The key to making this strategy successful is the ability to provide students with hands-on simulations, where they can safely practice in real-life environments to gain skills and tactics that closely match the required defensive actions they will have to perform if and when their systems come under attack. Unfortunately, this is often where strategies fall apart. Until recently, it’s been difficult to deliver effective, cost-effective training at scale. There are several reasons why traditional training methods fail, but the cloud can help.
Training needs to match the pace of the potential threats to your company
When you think of traditional technology training, it likely happened somewhere off-site, and took employees away from their work for a week or more while they learned new skills. It was not experiential. As IT budgets have tightened and staffs have become more lean, this model simply isn’t an option for many organizations.
Then there’s the issue of the actual material being taught. Trainings can become out of date quickly with new versions and features added to the organization’s IT environment and the security product they use on an almost daily basis. So, training on an outdated IT environment means your security training is starting out a step behind.

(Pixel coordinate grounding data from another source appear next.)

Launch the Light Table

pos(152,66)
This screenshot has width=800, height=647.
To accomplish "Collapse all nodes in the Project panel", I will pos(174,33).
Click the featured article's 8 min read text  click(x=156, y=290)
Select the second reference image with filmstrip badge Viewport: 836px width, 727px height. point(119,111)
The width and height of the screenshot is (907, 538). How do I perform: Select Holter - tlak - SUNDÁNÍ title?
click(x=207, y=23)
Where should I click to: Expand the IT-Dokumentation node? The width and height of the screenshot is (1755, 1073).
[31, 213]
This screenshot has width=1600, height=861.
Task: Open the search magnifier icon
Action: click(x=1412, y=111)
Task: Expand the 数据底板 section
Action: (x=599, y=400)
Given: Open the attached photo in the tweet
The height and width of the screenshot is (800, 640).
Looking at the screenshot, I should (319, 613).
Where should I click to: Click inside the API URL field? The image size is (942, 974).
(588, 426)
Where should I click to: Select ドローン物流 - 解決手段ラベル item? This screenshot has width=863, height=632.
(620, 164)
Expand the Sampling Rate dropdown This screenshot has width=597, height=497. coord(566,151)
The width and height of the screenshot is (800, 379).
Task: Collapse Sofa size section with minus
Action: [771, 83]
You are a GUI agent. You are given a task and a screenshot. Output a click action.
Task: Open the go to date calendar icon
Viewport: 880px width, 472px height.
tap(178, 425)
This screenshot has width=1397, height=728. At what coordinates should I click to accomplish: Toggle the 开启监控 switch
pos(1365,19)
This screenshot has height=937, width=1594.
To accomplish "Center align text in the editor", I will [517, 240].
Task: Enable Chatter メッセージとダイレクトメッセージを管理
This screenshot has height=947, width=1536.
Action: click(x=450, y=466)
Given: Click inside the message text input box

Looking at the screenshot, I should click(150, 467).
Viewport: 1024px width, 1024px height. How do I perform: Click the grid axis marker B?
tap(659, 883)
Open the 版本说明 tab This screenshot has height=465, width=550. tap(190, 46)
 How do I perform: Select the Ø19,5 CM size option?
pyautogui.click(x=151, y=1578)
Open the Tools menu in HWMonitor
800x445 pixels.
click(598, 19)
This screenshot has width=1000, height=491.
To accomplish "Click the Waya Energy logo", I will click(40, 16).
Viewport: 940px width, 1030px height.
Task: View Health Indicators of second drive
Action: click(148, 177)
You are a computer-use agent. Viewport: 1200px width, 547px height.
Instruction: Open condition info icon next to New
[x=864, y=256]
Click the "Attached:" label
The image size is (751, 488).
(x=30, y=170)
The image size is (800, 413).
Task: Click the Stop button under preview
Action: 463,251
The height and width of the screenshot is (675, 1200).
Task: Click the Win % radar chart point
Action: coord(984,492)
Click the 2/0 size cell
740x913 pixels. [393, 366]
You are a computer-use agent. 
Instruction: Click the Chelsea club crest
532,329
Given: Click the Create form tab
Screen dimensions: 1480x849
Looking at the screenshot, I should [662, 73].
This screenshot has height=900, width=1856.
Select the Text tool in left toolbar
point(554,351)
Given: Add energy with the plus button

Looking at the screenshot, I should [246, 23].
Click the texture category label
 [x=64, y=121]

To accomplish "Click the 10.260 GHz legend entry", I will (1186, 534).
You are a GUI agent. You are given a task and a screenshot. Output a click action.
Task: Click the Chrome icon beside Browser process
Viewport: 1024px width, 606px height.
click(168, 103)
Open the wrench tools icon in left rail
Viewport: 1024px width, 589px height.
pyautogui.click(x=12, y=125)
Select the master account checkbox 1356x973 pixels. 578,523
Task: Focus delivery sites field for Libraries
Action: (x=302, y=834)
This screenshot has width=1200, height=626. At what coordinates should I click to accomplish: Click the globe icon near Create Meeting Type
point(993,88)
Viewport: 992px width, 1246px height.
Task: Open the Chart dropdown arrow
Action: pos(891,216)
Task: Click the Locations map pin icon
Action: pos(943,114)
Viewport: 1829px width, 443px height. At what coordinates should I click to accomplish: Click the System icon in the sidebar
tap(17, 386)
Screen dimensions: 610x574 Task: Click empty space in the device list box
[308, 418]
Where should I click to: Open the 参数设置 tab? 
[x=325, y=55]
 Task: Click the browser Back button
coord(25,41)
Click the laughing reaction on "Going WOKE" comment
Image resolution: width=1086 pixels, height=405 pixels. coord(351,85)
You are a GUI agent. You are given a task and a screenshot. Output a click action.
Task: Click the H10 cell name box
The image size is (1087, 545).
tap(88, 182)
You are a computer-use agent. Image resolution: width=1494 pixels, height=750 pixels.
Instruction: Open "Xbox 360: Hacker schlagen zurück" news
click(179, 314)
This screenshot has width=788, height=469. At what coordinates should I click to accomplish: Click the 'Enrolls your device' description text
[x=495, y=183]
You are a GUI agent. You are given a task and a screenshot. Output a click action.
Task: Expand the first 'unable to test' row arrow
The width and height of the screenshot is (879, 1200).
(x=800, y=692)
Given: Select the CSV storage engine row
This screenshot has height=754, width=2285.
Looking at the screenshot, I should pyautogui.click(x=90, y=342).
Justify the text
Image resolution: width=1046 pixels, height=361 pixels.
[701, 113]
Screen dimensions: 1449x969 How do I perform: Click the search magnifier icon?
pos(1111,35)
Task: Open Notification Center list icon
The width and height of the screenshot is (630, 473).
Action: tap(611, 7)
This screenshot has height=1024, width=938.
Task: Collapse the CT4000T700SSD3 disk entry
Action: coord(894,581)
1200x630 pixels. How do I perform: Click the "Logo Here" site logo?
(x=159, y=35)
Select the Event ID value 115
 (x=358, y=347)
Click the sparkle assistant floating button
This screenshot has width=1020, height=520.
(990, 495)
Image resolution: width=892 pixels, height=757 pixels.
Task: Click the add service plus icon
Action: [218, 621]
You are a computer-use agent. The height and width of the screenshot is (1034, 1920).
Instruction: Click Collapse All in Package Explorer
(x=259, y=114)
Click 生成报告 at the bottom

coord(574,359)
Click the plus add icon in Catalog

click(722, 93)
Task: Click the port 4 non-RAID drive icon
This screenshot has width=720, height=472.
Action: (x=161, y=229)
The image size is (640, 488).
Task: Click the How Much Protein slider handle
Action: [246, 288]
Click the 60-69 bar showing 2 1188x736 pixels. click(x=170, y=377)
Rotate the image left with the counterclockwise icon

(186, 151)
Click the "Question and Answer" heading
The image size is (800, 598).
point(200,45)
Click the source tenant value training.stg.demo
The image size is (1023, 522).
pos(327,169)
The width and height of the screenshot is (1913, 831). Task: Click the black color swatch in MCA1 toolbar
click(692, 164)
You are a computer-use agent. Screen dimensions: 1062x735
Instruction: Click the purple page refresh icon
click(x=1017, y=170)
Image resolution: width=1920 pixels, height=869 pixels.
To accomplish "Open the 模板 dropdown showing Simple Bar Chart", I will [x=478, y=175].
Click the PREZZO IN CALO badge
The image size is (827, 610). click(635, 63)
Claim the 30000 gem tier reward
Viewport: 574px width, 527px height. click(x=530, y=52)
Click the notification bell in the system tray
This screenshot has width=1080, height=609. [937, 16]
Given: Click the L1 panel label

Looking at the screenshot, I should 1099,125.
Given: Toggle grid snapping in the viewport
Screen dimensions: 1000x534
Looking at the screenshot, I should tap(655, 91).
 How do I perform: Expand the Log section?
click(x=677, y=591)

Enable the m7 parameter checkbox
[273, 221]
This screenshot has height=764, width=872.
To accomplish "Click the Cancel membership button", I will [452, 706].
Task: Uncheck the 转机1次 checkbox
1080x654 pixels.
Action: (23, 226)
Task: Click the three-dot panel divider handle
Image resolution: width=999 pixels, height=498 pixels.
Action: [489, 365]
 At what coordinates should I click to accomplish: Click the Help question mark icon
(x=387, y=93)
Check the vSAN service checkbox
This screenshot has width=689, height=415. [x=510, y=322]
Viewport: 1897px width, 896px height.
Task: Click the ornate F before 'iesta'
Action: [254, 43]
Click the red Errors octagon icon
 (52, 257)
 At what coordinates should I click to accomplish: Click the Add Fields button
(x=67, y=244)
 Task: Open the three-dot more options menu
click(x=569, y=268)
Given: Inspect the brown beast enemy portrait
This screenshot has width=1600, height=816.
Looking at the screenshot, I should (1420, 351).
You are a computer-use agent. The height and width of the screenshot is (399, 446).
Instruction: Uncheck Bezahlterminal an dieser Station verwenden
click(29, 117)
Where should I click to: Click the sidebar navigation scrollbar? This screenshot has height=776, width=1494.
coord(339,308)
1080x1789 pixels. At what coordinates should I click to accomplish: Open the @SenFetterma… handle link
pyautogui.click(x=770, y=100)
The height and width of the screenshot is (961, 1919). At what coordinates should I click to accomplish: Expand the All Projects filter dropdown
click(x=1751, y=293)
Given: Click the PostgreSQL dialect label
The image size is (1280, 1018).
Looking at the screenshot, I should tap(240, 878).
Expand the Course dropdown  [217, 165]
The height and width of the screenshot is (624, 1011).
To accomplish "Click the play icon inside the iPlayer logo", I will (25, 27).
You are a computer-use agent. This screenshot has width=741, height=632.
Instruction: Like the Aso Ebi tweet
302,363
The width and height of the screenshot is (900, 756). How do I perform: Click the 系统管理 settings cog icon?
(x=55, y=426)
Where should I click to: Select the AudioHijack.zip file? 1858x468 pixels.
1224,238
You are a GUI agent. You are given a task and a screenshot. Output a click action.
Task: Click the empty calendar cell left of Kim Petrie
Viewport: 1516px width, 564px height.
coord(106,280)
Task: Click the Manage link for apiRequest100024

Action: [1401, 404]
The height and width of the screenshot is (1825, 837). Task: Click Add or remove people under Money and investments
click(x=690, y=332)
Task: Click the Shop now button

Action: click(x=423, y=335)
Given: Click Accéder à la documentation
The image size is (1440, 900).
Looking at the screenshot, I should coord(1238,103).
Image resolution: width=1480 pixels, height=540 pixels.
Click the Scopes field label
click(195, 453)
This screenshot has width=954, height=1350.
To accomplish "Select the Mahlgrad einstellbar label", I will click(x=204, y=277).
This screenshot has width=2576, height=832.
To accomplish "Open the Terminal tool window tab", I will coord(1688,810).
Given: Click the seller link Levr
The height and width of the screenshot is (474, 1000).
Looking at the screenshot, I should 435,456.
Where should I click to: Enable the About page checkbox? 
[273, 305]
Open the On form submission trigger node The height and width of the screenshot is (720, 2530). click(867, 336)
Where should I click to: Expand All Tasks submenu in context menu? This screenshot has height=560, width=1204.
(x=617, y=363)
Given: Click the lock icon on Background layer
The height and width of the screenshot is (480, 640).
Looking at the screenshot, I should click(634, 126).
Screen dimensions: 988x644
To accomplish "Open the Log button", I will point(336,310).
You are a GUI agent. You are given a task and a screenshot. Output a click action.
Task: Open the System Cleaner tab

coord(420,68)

Finally, there’s the conundrum of the training itself. Organizations that specialize in IT education have the means to construct labs that replicate the look and feel of an enterprise setting. IT labs provide the most effective way for employees to learn new skills as they enable hands-on training tasks that actually mimic the tasks staff will do on the job. This is great for the training itself, but once the class is over, it’s almost impossible for students to get any continuing education or skills practice in that setting.
Use the cloud for training security teams
The cloud has upended everything from how businesses store data to how we collaborate and work with each other. Now it is training’s turn to reap the benefits of the elasticity and on-demand availability the cloud affords. Additionally, using the cloud gives companies completely separate, self-contained copies of their specific systems on which employees can learn.
Leveraging specialized clouds allow you to replicate actual on-premise environments, down to details like complex networking, letting trainers develop an almost unlimited array of scenarios, from complex ransomware attacks to outages affecting certain servers. Since the environment and threats are all contained in an exact replica on the cloud, the training can be easily restarted, modified and improved upon as team members learn and their skills and knowledge become more sophisticated.
Dedicated training lab solutions often automate many processes to simplify setup and administration, saving trainers and administrators time and providing exceptional student experiences.
Keep these key considerations in mind when choosing a learning platform
From management’s perspective, it’s important to consider your entire organization when you look at IT skills training – whether you have an IT department of five people or 500. Figure out where your biggest, most pressing skills gaps are, and address those first. The learning management system (LMS) you choose should let your instructors and administrators easily manage the courses and scenarios offered, the training resources, your students and your costs.
From the employee’s perspective, make sure the LMS you choose was developed with them in mind. Your team should be able to collaborate on content, discover new problem-solving methods, and consume courses without worrying about the processes behind it. Put another way: employees in training should be able to focus on their education, without worrying about anything else.
To enable maximum efficiency and a seamless learner experiences for all your constituents, be sure it can be easily integrated with your other training content creation and delivery systems.
What’s coming for eLearning’s future?
The future features two letters prominently: AI. As education becomes less, “I’m headed to a training; see you next week,” and more of a consistent part of an employee’s job, on-demand delivery of different formats and styles of training will become the norm. Hands-on, cloud-based labs will become an integral part of the overall education process, seamlessly fitting in with live classes led by experts and recorded ones that can be consumed whenever students have time. AI will enable trainees and organizations to discover the skills each employee needs and determine what they should focus their training on – and how.